▶ _WHAT YOU SHOULD DO_:
Please copy the data from the line holding "is (527, 600)." through the line holding "Looking at the", inclusive, swapping "coordinate pair" for "coordinate tuple" and leaving everything else unchanged. Leave the pictures out.

▶ _RECORDS PROVIDED_:
....

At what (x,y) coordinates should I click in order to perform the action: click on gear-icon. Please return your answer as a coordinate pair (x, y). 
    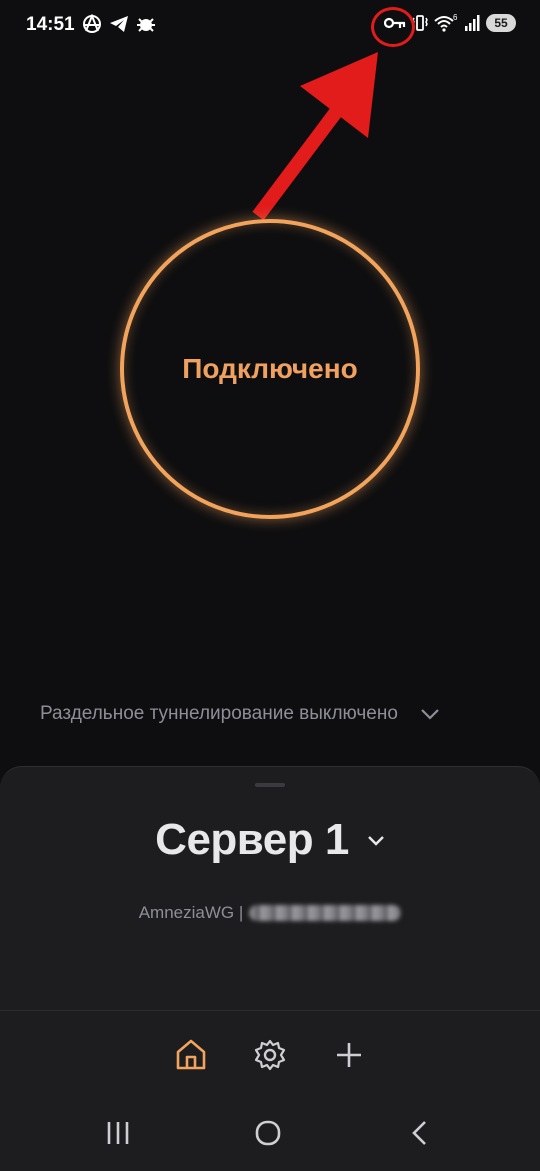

....

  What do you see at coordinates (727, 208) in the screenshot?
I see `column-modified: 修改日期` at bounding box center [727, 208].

....

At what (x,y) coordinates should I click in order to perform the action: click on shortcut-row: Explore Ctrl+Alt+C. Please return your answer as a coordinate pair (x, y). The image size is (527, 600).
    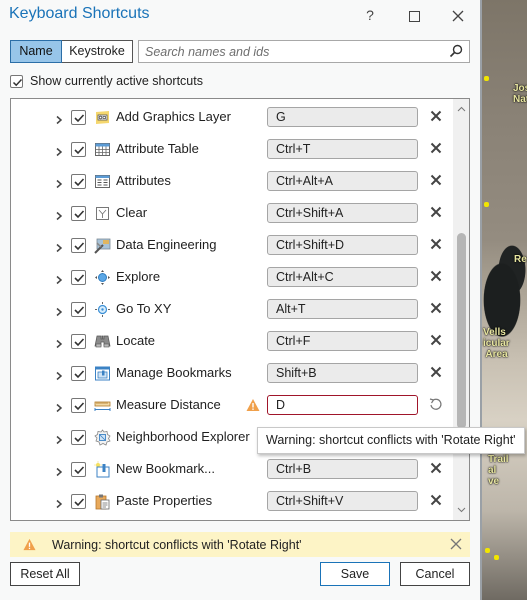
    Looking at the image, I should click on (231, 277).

....

▶ _WRITTEN REPLY_:
At what (x,y) coordinates should I click in order to perform the action: click on shortcut-row: Explore Ctrl+Alt+C. Please return your answer as a coordinate tuple (x, y). The image size is (527, 600).
    Looking at the image, I should click on (231, 277).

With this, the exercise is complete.